Accuracy of genomic selection in biparental populations of flax (Linum usitatissimum L.)

Flax is an important economic crop for seed oil and stem fiber. Phenotyping of traits such as seed yield, seed quality, stem fiber yield, and quality characteristics is expensive and time consuming. Genomic selection (GS) refers to a breeding approach aimed at selecting preferred individuals based on genomic estimated breeding values predicted by a statistical model based on the relationship between phenotypes and genome-wide genetic markers. We evaluated the prediction accuracy of GS (rMP) and the efficiency of GS relative to phenotypic selection (RE) for three GS models: ridge regression best linear unbiased prediction (RR-BLUP), Bayesian LASSO (BL), and Bayesian ridge regression (BRR), for seed yield, oil content, iodine value, linoleic, and linolenic acid content with a full and a common set of genome-wide simple sequence repeat markers in each of three biparental populations.

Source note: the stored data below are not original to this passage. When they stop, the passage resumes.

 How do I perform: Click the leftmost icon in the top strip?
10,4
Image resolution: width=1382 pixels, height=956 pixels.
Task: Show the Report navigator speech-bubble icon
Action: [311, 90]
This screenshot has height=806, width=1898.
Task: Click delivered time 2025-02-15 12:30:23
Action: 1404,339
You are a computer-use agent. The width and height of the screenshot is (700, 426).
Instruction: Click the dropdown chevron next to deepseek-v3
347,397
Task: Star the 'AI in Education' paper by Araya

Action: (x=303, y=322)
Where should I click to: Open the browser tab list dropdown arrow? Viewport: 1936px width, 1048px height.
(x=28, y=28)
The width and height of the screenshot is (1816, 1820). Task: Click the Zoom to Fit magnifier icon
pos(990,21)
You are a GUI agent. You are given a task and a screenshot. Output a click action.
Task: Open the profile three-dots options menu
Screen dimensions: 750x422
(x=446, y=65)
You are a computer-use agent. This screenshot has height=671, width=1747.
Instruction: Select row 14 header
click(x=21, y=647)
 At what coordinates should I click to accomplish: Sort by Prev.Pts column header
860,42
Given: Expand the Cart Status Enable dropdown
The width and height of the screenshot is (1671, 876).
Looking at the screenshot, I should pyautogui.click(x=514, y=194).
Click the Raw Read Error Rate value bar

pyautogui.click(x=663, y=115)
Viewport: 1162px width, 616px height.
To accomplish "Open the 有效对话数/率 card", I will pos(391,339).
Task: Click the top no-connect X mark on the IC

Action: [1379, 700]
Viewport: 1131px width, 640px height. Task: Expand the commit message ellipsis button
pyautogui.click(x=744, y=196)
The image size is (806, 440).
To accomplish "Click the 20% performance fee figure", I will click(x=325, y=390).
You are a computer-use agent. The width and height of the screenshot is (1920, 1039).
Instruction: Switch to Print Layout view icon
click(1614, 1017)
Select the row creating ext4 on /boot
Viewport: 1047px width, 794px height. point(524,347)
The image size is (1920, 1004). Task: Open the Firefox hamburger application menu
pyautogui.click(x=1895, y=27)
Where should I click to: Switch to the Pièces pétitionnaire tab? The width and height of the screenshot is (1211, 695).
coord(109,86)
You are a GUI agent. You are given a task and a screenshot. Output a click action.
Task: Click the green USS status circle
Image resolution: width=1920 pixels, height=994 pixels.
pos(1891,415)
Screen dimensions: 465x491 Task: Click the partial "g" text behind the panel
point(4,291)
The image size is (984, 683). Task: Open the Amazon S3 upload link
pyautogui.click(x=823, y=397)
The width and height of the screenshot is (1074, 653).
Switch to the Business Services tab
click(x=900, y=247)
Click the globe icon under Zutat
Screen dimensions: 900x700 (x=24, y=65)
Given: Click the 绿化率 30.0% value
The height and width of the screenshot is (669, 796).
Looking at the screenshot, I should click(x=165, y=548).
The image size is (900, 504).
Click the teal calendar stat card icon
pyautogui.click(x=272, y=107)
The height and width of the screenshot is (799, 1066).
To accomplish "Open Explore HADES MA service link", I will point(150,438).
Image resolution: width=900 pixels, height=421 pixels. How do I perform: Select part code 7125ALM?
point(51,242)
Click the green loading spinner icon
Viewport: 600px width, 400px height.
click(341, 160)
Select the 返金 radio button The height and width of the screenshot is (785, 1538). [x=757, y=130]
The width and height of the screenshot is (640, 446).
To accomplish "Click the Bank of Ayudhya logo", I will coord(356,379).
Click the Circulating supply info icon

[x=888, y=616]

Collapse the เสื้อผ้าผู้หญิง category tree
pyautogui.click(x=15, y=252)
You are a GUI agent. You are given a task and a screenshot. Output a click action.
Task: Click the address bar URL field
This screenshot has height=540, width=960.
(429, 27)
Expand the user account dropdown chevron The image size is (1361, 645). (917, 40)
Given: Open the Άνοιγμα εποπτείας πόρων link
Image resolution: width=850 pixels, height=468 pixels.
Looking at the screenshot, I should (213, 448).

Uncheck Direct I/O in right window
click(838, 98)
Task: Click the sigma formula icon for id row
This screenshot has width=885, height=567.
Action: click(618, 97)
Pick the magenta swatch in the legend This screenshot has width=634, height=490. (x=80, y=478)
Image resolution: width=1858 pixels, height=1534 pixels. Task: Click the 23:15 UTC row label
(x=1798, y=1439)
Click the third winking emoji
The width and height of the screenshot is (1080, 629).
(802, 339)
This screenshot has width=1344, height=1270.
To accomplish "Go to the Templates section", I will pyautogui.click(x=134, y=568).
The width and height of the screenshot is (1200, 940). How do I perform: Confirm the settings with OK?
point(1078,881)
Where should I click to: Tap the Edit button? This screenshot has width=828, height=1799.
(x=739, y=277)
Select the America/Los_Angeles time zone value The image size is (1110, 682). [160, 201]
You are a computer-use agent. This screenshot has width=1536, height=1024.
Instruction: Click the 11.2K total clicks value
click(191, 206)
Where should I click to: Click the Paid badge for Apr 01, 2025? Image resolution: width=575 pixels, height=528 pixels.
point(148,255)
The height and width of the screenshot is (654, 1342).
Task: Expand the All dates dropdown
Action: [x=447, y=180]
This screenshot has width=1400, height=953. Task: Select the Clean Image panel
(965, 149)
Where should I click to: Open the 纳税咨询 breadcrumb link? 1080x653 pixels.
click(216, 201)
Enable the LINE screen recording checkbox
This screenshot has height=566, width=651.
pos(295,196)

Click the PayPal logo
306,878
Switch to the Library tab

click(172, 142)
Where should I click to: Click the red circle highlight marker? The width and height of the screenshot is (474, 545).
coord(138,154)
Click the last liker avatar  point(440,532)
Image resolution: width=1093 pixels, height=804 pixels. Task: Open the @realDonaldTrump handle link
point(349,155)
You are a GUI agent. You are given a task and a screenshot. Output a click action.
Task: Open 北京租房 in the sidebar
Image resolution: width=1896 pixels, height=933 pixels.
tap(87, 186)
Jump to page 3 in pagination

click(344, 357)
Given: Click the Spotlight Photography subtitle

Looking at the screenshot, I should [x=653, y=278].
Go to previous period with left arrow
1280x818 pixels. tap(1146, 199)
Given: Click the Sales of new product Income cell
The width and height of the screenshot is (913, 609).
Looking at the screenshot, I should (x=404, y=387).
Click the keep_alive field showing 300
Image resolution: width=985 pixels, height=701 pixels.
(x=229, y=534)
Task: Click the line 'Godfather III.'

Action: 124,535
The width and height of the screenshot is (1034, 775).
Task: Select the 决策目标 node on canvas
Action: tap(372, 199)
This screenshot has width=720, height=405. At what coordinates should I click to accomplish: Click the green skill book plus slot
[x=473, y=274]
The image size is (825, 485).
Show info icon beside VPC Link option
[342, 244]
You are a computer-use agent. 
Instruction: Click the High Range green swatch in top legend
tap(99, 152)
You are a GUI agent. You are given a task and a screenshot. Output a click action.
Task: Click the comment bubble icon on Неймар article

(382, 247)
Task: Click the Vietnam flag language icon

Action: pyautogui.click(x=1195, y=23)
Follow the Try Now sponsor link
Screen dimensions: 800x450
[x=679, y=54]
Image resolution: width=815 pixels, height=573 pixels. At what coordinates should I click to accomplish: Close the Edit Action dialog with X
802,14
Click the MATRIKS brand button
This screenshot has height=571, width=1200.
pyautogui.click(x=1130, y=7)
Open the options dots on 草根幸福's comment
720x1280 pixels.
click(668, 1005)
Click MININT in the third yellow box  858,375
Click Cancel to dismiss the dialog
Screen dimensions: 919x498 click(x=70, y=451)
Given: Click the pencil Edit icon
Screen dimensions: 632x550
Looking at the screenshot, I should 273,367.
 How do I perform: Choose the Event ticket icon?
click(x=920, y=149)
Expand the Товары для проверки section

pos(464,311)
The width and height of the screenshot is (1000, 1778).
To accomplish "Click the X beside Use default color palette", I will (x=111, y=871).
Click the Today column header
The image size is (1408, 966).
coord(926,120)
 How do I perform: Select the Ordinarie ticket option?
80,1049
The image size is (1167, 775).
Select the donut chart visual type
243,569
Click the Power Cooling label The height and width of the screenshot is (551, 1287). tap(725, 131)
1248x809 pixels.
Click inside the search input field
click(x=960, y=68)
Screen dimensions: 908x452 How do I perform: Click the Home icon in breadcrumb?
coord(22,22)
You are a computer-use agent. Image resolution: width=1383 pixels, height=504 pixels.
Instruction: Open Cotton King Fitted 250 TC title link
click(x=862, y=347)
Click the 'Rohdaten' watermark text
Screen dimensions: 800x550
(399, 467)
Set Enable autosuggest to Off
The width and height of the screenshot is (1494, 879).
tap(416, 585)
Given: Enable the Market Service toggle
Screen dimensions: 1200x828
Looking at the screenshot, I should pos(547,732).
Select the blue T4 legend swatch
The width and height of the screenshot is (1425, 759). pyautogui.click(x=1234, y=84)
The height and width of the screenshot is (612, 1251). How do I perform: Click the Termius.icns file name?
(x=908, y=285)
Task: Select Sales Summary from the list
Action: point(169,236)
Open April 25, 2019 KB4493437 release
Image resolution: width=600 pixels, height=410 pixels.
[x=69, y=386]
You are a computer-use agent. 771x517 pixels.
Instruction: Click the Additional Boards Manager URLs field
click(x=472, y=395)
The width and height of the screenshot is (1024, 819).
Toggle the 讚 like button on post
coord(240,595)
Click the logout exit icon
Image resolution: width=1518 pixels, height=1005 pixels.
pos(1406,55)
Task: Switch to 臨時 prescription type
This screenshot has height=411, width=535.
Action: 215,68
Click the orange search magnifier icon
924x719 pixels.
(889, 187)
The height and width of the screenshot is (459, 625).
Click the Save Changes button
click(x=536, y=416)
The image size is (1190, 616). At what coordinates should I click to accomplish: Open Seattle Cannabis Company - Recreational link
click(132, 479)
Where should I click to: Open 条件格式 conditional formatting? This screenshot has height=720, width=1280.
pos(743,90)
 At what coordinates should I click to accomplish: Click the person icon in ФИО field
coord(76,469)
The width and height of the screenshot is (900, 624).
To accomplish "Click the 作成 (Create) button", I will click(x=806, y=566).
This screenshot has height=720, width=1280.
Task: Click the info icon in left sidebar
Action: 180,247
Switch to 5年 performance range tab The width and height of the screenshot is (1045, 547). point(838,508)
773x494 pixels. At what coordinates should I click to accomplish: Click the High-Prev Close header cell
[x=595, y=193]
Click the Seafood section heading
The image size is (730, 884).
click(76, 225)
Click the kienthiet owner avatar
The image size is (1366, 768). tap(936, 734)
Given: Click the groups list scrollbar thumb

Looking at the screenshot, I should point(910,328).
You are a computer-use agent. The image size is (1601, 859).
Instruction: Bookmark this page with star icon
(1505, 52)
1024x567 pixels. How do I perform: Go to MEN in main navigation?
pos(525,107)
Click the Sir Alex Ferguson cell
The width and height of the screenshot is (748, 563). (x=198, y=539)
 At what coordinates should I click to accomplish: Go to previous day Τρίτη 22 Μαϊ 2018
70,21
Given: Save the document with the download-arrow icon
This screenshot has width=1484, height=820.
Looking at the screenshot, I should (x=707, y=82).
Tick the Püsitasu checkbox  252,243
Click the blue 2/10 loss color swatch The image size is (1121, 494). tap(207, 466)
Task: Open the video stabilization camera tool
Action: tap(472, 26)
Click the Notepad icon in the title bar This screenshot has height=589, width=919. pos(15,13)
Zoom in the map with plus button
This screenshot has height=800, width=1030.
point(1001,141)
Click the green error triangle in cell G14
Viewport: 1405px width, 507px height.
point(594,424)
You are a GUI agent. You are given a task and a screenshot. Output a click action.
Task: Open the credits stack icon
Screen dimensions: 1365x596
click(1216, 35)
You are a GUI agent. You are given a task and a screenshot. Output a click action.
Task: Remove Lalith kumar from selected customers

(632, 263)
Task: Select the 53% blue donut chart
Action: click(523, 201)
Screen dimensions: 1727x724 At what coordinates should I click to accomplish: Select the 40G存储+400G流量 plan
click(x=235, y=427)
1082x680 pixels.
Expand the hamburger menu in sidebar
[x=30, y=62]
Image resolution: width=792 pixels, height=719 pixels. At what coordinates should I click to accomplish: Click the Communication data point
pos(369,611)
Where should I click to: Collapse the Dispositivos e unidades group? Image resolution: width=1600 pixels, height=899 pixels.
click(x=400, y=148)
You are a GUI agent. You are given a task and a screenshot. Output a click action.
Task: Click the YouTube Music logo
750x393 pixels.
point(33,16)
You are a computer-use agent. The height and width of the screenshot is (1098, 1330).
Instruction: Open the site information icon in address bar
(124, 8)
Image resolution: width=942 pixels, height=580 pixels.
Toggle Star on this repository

The three GS models generated similar rMP and RE, while BRR displayed a higher coefficient of determination (R2) of the fitted models than did RR-BLUP or BL. The mean rMP and RE varied for traits with different heritabilities and was affected by the genetic variation of the traits in the populations. GS for seed yield generated a mean RE of 1.52 across populations and marker sets, a value significantly superior to that for direct phenotypic selection. Our empirical results provide the first validation of GS in flax and demonstrate that GS could increase genetic gain per unit time for linseed breeding. Further studies for selection of training populations and markers are warranted.